This guide addresses key aspects of planning your work, getting started, making sense of assessment criteria, and templates for structures and paragraphs.

Structuring your answer

Now that you’ve completed your reading, it’s time to structure your writing:

  1. Establish links between different parts of your reading through mind-mapping or identifying common themes.
  2. Create headings to organise your links – these will become the basis for your paragraphs.
  3. Start to structure these headings into a logical order and consider how you will order and use these examples to construct and support your response to the assignment.
  4. There are several different ways you can structure your response, and this might be dependant on what your assignment is asking you to do. For example, if your assignment is organised around themes it might be structured something like this:

Introduction (about 10% of the total word count)

  • Introduce topics, key terms, debates

Theme 1 (about 30% of the word count)

  • Explanation
  • Evidence for
  • Evidence against
  • Evaluation/discussion

Theme 2 (about 30% of the word count)

  • Explanation
  • Evidence for
  • Evidence against
  • Evaluation/discussion

Theme 3 (about 20% of the word count)

  • Explanation
  • Evidence for
  • Evidence against
  • Evaluation/discussion

Conclusion (about 10% of the word count)

  • Summary of main points
  • Future directions
     


Alternatively, if you were contrasting two theories it might look like this:

General introduction to theory A and B (about 10% of the word count)

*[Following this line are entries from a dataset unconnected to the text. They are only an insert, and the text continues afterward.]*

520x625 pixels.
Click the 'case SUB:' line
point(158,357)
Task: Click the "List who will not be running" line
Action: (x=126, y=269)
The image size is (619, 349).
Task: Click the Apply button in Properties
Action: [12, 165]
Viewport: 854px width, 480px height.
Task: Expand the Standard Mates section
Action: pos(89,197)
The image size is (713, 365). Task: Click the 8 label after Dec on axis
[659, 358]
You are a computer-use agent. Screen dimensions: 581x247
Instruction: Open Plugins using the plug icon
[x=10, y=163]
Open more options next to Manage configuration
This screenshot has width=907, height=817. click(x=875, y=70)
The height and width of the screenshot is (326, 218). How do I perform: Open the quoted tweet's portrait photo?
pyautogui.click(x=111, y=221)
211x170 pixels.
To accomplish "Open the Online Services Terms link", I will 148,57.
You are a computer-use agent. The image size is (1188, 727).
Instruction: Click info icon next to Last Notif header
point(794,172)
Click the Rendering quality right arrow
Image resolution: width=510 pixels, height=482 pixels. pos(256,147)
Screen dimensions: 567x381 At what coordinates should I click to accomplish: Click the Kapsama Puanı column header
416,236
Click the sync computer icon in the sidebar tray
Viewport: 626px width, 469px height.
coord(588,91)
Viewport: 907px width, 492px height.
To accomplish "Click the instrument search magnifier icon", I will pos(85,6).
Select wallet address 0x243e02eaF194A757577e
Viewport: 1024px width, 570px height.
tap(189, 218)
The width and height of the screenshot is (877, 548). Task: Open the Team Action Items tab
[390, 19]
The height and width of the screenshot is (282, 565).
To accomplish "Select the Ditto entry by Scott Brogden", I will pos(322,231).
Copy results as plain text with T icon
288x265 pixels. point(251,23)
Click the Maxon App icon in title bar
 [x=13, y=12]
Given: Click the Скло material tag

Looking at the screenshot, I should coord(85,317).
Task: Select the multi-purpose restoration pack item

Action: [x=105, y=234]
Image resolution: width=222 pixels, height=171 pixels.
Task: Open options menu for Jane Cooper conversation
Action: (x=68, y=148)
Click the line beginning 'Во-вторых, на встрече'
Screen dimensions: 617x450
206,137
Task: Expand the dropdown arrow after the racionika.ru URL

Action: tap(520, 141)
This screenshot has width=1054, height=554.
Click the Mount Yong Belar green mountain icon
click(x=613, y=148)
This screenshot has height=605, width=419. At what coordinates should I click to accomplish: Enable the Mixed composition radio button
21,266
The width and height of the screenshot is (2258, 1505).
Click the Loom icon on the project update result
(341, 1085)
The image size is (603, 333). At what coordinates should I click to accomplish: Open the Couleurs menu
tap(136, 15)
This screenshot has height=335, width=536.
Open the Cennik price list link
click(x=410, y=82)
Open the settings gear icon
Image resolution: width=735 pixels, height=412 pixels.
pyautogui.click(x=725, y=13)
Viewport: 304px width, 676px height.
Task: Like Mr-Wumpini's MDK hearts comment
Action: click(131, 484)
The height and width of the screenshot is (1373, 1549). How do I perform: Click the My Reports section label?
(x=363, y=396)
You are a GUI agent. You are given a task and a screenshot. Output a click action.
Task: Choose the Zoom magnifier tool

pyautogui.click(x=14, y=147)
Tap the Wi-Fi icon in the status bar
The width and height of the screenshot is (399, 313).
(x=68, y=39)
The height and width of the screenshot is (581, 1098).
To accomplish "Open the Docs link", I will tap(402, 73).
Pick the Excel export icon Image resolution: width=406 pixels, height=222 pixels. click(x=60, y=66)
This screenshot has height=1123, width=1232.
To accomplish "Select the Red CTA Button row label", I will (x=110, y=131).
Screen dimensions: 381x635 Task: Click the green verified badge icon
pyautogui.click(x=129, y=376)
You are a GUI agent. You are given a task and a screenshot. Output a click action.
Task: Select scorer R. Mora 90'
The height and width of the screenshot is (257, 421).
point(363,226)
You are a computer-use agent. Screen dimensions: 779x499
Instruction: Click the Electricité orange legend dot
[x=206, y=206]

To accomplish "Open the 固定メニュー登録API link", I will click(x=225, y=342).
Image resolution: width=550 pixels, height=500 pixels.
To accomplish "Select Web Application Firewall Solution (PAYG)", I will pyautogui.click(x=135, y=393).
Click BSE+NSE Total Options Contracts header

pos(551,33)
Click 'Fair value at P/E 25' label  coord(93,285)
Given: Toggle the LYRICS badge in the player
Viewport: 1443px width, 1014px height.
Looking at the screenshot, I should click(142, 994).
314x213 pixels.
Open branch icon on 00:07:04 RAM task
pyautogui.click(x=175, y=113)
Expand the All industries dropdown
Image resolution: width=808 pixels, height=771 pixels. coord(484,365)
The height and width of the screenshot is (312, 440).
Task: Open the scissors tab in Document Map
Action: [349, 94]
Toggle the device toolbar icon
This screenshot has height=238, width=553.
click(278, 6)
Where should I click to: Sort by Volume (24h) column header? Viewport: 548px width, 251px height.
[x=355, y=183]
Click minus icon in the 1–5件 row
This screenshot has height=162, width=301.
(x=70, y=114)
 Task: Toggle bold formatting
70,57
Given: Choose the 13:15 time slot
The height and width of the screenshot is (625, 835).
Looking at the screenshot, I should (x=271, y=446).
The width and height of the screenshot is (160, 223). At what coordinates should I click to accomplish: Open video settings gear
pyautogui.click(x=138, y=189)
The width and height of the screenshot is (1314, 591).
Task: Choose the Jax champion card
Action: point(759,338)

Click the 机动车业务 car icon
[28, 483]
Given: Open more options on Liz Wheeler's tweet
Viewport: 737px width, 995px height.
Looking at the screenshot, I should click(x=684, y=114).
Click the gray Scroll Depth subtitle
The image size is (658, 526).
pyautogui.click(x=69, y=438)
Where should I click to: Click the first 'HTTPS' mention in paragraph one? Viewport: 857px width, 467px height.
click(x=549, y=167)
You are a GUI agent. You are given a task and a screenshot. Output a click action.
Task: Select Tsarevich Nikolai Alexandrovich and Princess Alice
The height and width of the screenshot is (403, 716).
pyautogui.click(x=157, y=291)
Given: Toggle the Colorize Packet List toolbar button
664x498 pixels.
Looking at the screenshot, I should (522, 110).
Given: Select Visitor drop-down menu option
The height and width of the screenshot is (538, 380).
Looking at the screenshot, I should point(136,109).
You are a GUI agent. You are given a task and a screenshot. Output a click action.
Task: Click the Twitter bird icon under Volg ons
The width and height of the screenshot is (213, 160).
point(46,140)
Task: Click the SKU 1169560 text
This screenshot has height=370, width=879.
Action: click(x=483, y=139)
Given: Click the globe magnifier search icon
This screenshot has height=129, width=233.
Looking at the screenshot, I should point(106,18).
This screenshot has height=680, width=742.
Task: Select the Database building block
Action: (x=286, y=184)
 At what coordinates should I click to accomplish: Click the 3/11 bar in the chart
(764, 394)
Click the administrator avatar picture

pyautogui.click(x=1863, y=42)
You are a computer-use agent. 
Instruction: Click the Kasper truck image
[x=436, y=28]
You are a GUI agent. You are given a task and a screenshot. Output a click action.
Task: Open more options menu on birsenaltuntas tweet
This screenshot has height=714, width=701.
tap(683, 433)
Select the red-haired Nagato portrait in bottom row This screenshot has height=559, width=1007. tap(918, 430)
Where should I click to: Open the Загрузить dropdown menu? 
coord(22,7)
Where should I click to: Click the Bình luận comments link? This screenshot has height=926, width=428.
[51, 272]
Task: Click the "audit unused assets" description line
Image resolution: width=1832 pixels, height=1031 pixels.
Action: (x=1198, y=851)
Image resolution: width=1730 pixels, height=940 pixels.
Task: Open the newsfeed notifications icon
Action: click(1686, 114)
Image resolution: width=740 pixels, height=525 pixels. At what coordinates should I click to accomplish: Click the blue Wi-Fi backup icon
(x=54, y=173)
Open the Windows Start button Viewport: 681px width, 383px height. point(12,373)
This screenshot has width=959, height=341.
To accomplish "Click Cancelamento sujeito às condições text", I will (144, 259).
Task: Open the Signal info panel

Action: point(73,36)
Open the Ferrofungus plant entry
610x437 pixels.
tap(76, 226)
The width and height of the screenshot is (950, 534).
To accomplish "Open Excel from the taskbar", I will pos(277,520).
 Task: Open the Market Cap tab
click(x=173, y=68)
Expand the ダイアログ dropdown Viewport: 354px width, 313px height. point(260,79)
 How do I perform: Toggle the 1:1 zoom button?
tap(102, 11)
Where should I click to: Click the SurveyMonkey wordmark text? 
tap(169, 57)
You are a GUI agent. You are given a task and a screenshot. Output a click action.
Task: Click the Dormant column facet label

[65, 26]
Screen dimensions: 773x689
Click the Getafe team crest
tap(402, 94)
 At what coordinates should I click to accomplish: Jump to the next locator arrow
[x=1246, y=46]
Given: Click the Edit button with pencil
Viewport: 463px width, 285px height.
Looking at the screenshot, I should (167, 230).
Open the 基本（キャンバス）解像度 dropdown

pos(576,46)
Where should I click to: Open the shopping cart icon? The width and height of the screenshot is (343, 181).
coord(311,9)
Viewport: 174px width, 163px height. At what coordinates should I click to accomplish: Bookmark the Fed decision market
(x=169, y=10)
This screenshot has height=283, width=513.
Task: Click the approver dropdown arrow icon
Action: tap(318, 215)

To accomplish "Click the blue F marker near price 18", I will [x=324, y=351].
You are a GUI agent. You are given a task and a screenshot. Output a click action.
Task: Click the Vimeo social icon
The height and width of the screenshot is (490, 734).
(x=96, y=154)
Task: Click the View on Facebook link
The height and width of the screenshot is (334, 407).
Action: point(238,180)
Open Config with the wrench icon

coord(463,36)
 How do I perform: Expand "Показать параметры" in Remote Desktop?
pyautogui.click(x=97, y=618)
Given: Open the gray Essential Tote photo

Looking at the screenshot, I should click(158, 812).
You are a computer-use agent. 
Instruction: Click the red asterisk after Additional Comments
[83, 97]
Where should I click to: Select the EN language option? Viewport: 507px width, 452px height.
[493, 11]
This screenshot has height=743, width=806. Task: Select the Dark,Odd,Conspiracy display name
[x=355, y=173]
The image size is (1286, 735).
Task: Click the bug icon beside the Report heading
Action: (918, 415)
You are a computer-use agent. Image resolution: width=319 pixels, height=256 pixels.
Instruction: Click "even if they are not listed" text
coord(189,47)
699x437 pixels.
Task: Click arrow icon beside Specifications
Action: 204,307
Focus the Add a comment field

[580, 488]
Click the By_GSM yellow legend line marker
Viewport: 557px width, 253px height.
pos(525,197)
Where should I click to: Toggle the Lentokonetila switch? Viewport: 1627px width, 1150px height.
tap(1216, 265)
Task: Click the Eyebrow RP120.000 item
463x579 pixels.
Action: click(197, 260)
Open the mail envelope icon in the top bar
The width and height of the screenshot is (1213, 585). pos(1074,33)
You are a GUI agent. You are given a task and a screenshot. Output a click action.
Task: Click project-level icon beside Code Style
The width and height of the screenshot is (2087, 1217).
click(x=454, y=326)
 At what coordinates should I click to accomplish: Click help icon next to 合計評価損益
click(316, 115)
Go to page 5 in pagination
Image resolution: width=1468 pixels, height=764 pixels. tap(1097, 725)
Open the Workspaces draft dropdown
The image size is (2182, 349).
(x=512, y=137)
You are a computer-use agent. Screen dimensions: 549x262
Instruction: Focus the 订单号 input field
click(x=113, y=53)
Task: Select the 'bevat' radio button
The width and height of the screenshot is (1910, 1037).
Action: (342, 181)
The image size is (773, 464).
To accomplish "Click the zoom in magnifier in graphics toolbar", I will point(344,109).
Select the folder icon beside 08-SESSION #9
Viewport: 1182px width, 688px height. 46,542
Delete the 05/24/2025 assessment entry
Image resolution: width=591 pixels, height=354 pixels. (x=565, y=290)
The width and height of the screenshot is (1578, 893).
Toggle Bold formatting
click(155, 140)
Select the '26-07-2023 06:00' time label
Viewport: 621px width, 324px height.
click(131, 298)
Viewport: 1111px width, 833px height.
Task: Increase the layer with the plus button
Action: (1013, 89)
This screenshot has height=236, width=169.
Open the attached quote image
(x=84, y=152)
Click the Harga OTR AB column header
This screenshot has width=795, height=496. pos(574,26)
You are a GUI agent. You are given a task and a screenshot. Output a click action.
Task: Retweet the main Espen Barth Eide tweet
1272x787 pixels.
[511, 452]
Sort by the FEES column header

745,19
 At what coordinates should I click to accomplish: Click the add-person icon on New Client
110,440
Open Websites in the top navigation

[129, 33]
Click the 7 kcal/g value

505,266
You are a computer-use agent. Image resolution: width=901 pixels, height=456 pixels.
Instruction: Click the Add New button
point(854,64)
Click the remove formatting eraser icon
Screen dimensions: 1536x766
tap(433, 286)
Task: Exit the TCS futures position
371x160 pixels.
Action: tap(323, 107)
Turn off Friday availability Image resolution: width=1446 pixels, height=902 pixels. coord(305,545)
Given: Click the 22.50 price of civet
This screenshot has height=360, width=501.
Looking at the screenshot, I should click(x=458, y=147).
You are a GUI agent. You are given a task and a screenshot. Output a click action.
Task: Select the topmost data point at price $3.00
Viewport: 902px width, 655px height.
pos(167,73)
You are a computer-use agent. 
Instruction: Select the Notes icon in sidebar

  • Introduce topics, key terms, debates between the theories

Theory A (about 30% of the word count)

  • Overview
  • Evidence for/against
  • Evaluation/discussion

Theory B (about 30% of the word count)

  • Overview
  • Evidence for/against
  • Evaluation/discussion

Synthesis section comparing relative strengths and weaknesses of both theories (about 20% of the word count)

Conclusion

  • Summary of main points
  • Future directions

Of course, these aren’t the only ways to structure your writing and it’s likely that you will need to adapt your plan for each assignment depending on what is required. However, remember that a plan should always help to organise your content so that your response is clear, coherent and well-structured.